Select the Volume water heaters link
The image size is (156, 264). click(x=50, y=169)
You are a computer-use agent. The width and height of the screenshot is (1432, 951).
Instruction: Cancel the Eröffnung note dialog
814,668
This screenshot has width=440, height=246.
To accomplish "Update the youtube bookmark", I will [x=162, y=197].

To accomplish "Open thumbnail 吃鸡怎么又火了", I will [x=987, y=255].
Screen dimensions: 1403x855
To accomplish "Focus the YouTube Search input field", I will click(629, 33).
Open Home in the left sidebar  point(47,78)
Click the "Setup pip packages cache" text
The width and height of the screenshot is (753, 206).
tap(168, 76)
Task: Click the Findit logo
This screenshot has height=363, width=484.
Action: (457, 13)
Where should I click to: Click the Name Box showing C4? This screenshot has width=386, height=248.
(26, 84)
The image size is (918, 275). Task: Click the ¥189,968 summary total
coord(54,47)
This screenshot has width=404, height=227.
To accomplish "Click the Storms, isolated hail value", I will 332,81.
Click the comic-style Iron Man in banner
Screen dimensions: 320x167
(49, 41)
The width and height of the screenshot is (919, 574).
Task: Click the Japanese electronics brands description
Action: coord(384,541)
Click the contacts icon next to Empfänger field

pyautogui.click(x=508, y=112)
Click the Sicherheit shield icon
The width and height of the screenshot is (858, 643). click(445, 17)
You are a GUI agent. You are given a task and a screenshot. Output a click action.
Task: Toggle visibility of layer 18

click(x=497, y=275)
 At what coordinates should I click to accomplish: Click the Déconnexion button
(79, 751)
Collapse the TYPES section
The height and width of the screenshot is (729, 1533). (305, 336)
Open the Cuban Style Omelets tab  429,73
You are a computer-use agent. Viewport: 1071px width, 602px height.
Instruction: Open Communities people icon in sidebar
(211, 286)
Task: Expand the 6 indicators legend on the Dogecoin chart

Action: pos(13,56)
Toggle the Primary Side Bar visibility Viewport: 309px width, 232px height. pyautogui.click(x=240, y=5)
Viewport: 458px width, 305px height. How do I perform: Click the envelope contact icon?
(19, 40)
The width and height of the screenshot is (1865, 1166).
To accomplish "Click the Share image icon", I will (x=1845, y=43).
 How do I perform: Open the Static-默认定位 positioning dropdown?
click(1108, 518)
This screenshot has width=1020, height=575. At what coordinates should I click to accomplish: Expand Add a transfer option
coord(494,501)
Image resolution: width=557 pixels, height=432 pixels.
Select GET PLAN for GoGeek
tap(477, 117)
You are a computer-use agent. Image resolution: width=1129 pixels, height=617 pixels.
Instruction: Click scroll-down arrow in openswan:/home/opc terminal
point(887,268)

# PROMPT
Rename "terminal" to "console" in the data from the line containing "Image resolution: width=557" through the end, leaving everything else unchanged.

# TASK RESPONSE
Image resolution: width=557 pixels, height=432 pixels.
Select GET PLAN for GoGeek
tap(477, 117)
You are a computer-use agent. Image resolution: width=1129 pixels, height=617 pixels.
Instruction: Click scroll-down arrow in openswan:/home/opc console
point(887,268)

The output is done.